Cluster evaluation metrics in SciPy - Time & Space Complexity
When we evaluate clusters, we use metrics to check how good the grouping is.
We want to know how the time to calculate these metrics grows as data size grows.
Analyze the time complexity of the following code snippet.
from scipy.spatial.distance import pdist
from scipy.cluster.hierarchy import linkage, fcluster
# data is a 2D array with n samples
D = pdist(data, metric='euclidean') # pairwise distances
Z = linkage(D, method='ward') # hierarchical clustering
labels = fcluster(Z, t=3, criterion='maxclust') # cluster labels
# Calculate silhouette score
from scipy.spatial.distance import cdist
# silhouette calculation
silhouette_vals = []
for i in range(len(data)):
same_cluster = data[labels == labels[i]]
other_clusters = data[labels != labels[i]]
a = cdist(data[i:i+1], same_cluster).mean() # mean intra-cluster distance
b = cdist(data[i:i+1], other_clusters).min() # nearest-cluster distance
silhouette_vals.append((b - a) / max(a, b))
silhouette_score = sum(silhouette_vals) / len(silhouette_vals)
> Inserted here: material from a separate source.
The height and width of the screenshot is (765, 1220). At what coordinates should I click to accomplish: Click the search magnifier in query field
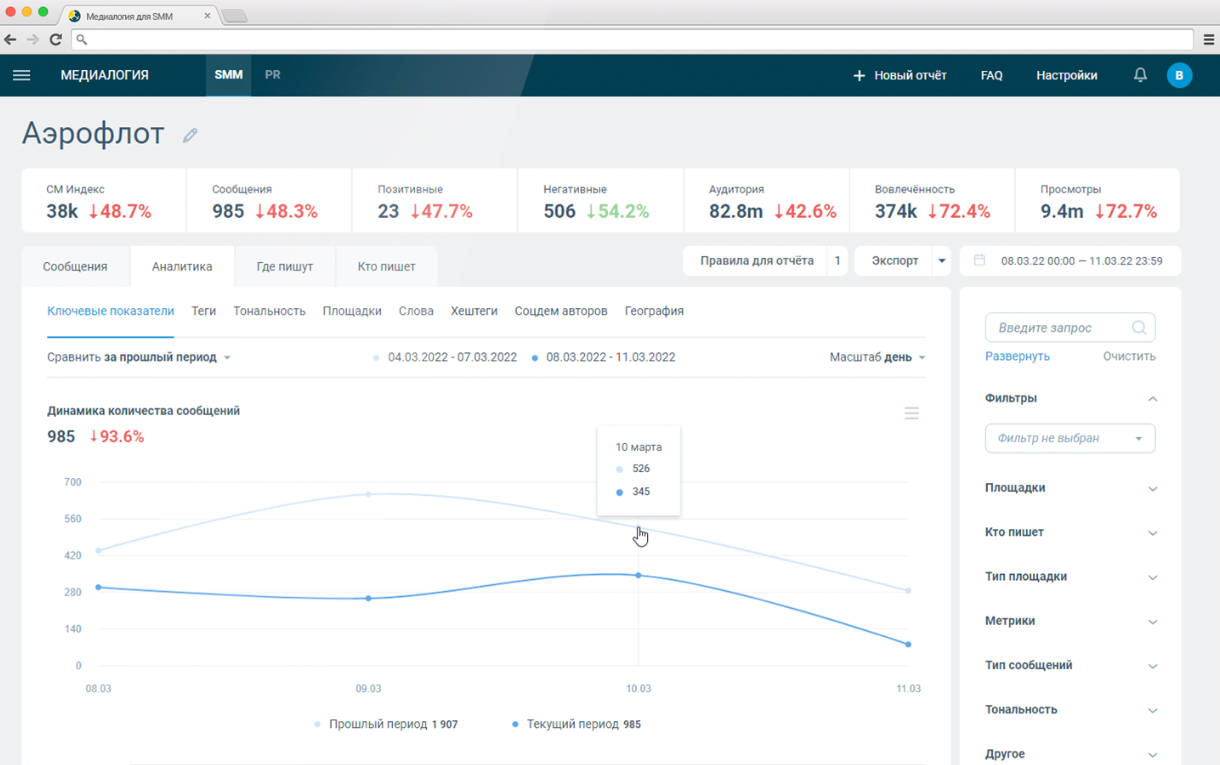pyautogui.click(x=1138, y=328)
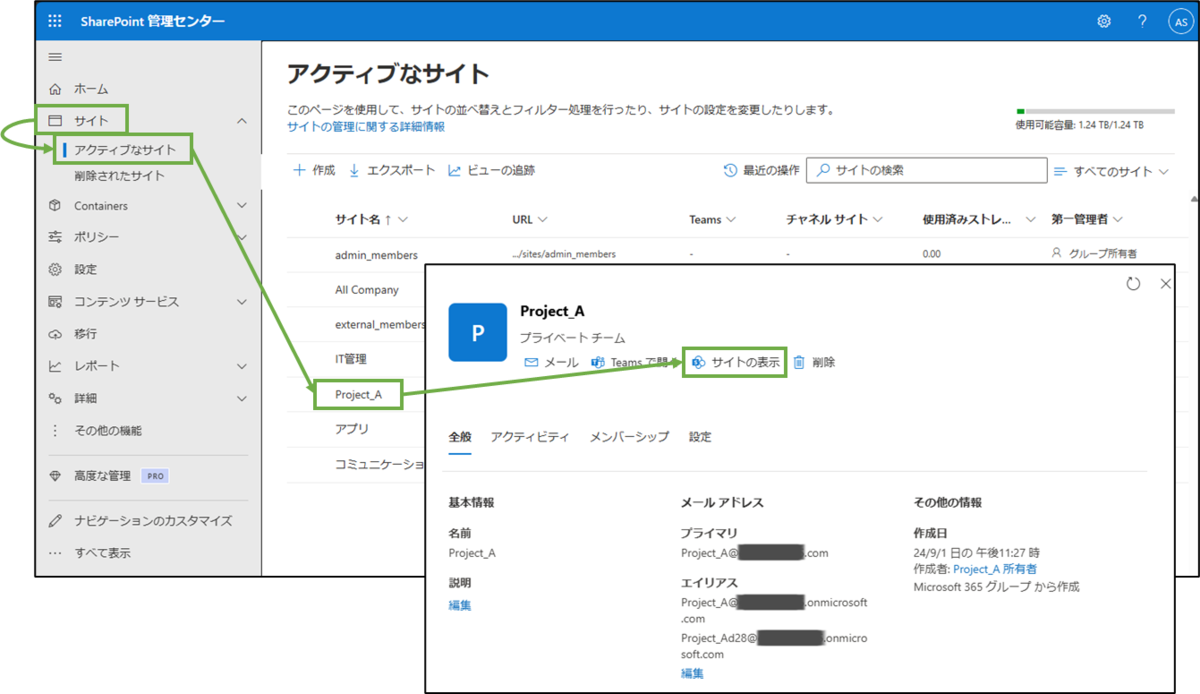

This code computes clusters and then calculates the silhouette score to evaluate clustering quality.
Identify the loops, recursion, array traversals that repeat.
- Primary operation: Loop over each data point to compute silhouette values.
- How many times: Once per data point, so n times.
- Inside the loop, distance calculations happen over subsets of data, which can be up to size n.
As the number of data points grows, the number of distance calculations grows quickly.
| Input Size (n) | Approx. Operations |
|---|---|
| 10 | About 100 distance calculations |
| 100 | About 10,000 distance calculations |
| 1000 | About 1,000,000 distance calculations |
Pattern observation: The operations grow roughly with the square of the input size.
Time Complexity: O(n²)
This means if you double the data points, the time to compute the silhouette score roughly quadruples.
[X] Wrong: "Calculating cluster evaluation metrics like silhouette score is fast and scales linearly with data size."
[OK] Correct: Because silhouette score requires comparing each point to many others, the number of comparisons grows much faster than the number of points.
Understanding how cluster evaluation metrics scale helps you explain trade-offs when working with big data and choosing the right methods.
What if we used a sampling method to calculate silhouette score on only a subset of points? How would the time complexity change?